## Task:
Give back exactly the lines from the beginning of the listing below to the line holding "Task: Click the dimmed", both ends included; the pictures stay out.
================================
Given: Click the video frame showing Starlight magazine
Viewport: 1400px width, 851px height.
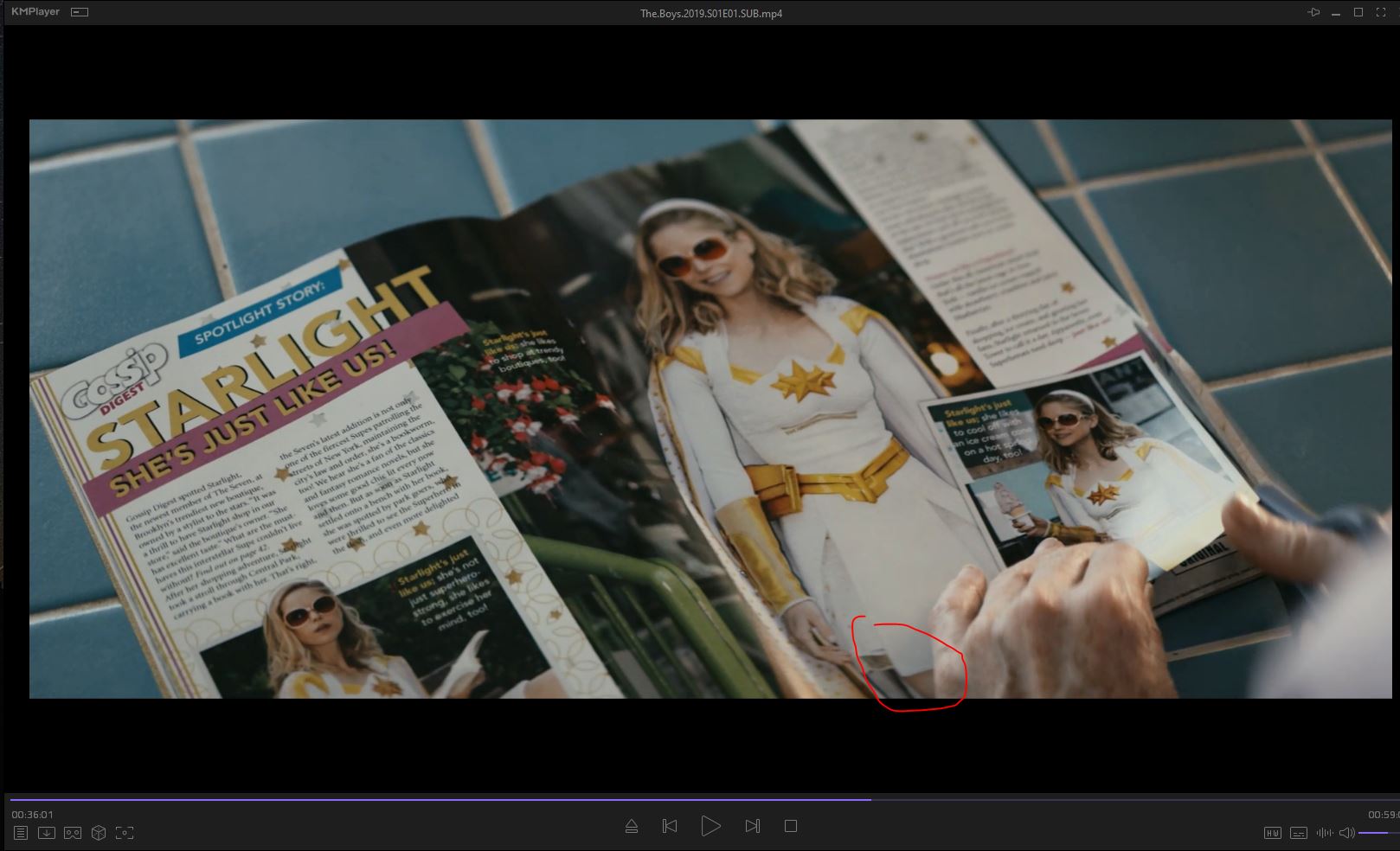Looking at the screenshot, I should 710,408.
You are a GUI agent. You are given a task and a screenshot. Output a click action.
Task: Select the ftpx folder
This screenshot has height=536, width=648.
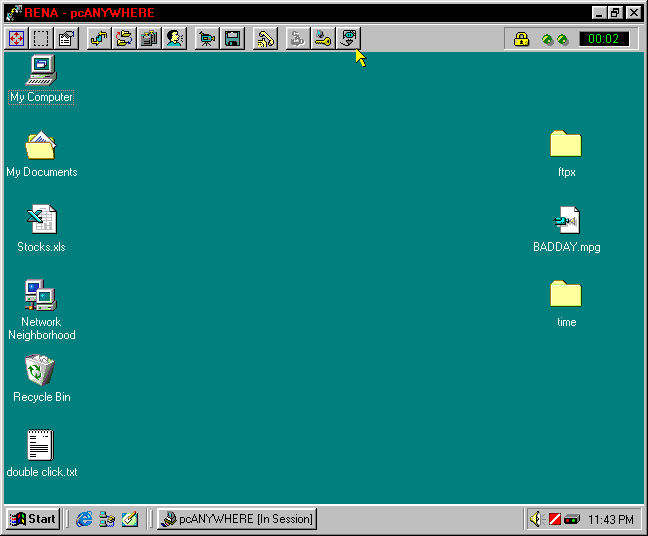[566, 146]
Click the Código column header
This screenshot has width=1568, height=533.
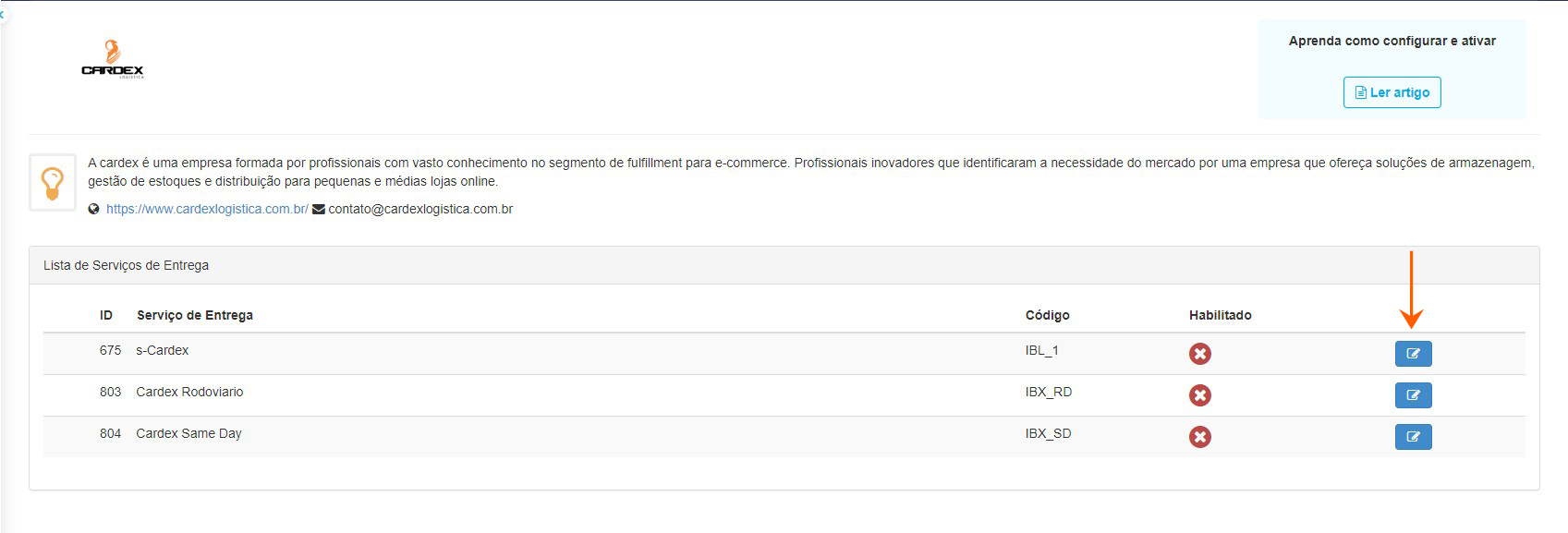(x=1047, y=315)
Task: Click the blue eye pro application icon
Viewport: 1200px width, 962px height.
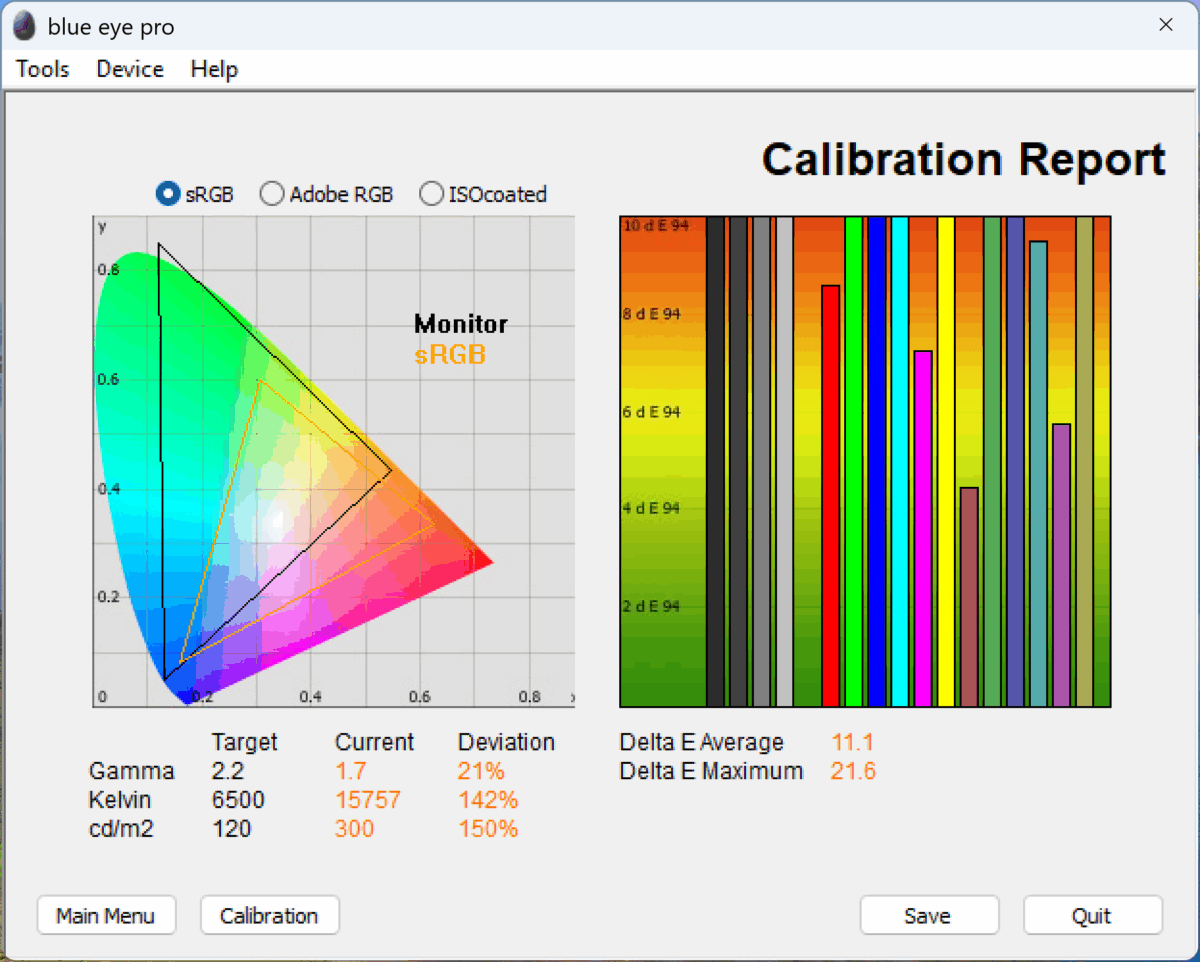Action: pos(22,25)
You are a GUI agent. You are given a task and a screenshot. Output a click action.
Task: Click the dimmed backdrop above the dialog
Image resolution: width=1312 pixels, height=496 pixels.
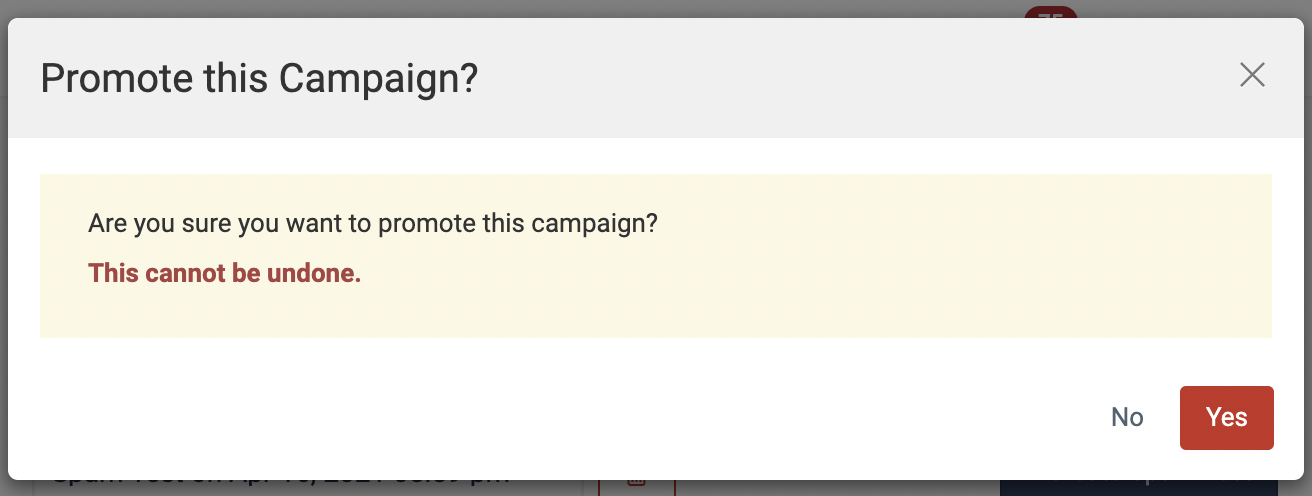(500, 8)
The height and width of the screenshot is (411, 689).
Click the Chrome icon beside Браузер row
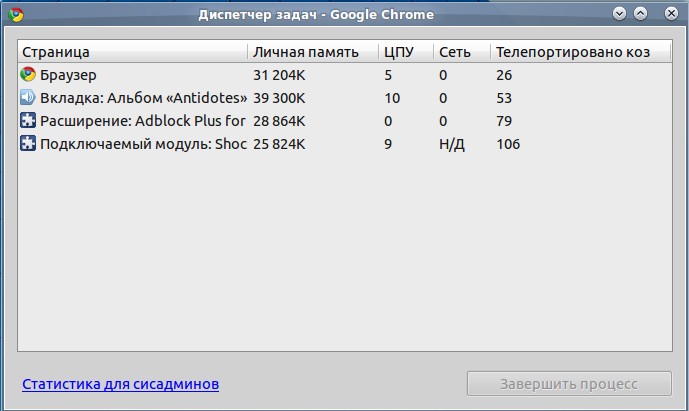[x=28, y=74]
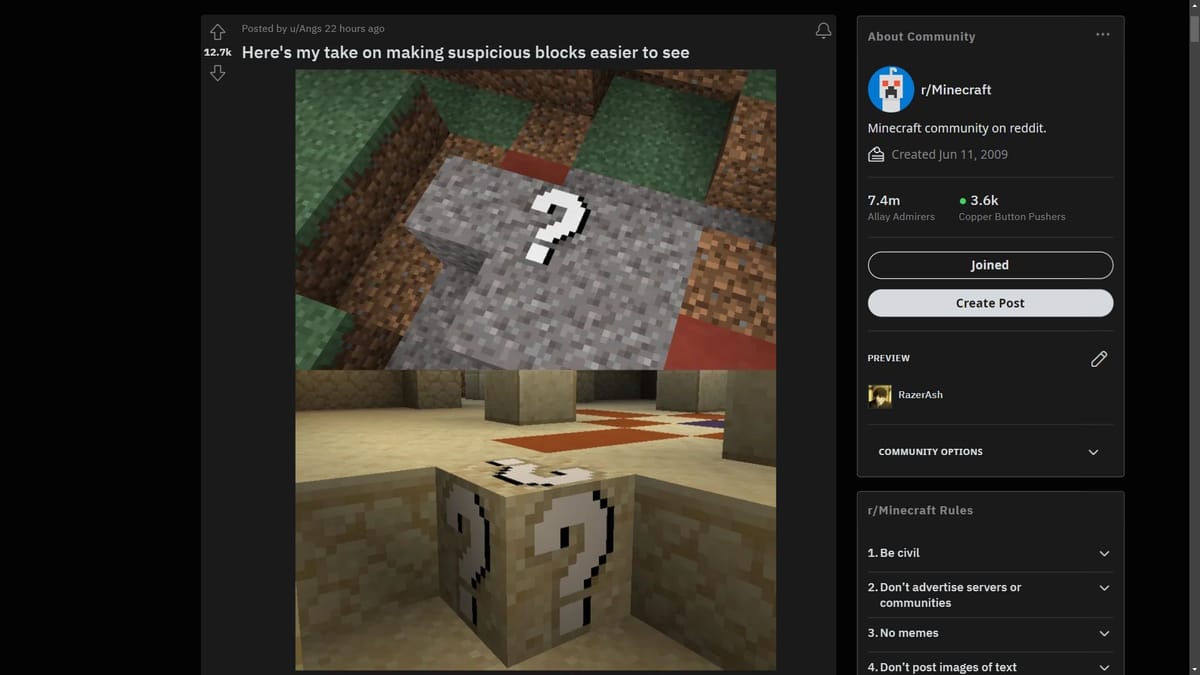Click the upvote arrow on the post
The image size is (1200, 675).
pos(217,30)
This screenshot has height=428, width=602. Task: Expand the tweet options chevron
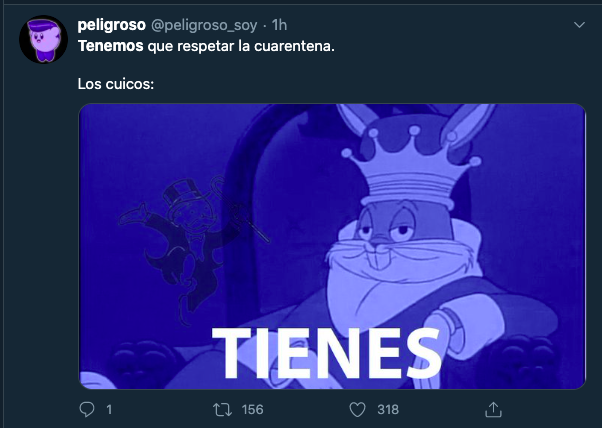point(579,25)
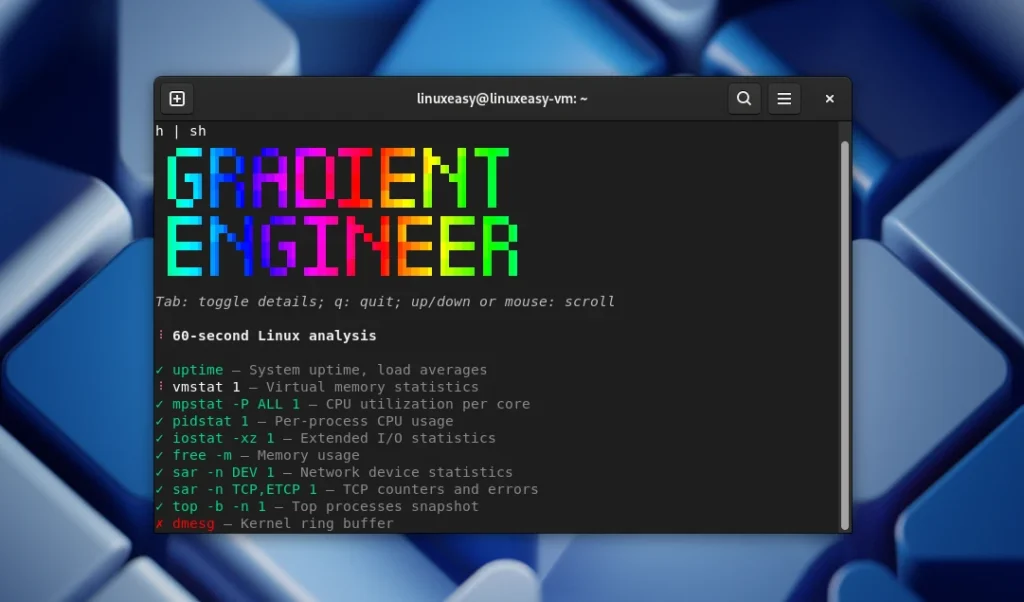Screen dimensions: 1024x602
Task: Open the terminal hamburger menu
Action: [784, 98]
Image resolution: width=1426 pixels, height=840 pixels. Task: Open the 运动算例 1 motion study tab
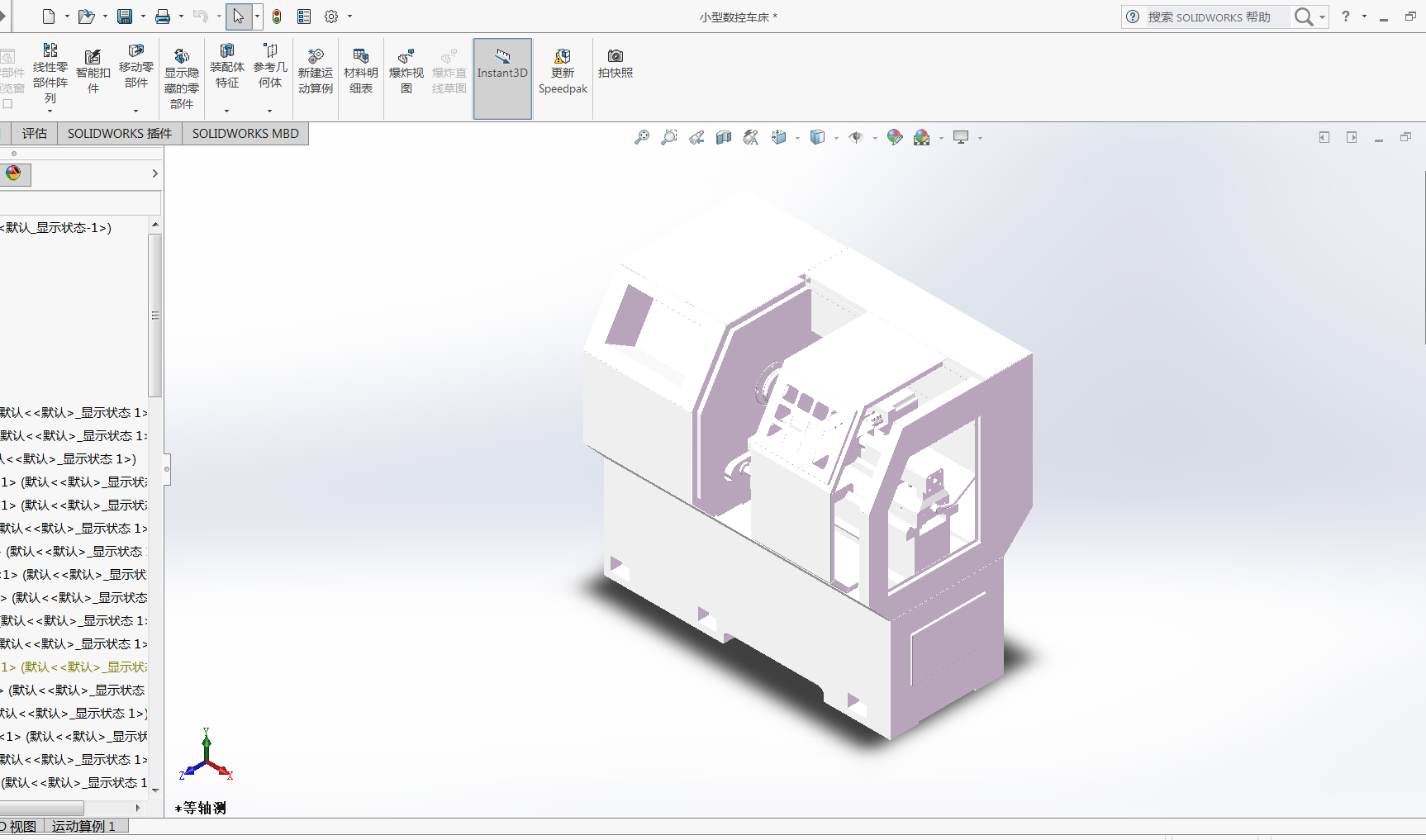[x=83, y=826]
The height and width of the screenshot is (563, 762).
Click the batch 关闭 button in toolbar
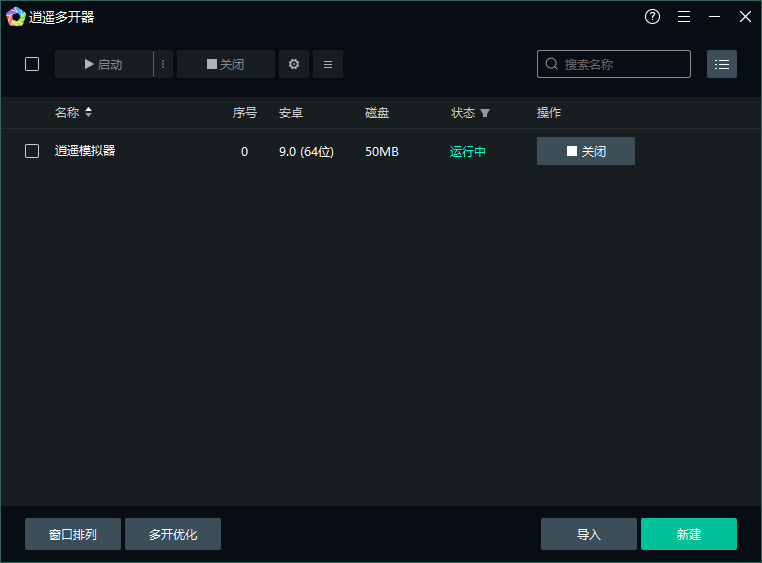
================================
## Result for this task:
Given: Click the video frame showing Starlight magazine
Viewport: 1400px width, 851px height.
Looking at the screenshot, I should 710,408.
You are a GUI agent. You are given a task and a screenshot. Output a click action.
Task: Select the ftpx folder
This screenshot has height=536, width=648.
[566, 146]
Click the Código column header
This screenshot has width=1568, height=533.
(x=1047, y=315)
Task: Click the blue eye pro application icon
Viewport: 1200px width, 962px height.
Action: pos(22,25)
You are a GUI agent. You are given a task and a screenshot. Output a click action.
Task: Click the dimmed backdrop above the dialog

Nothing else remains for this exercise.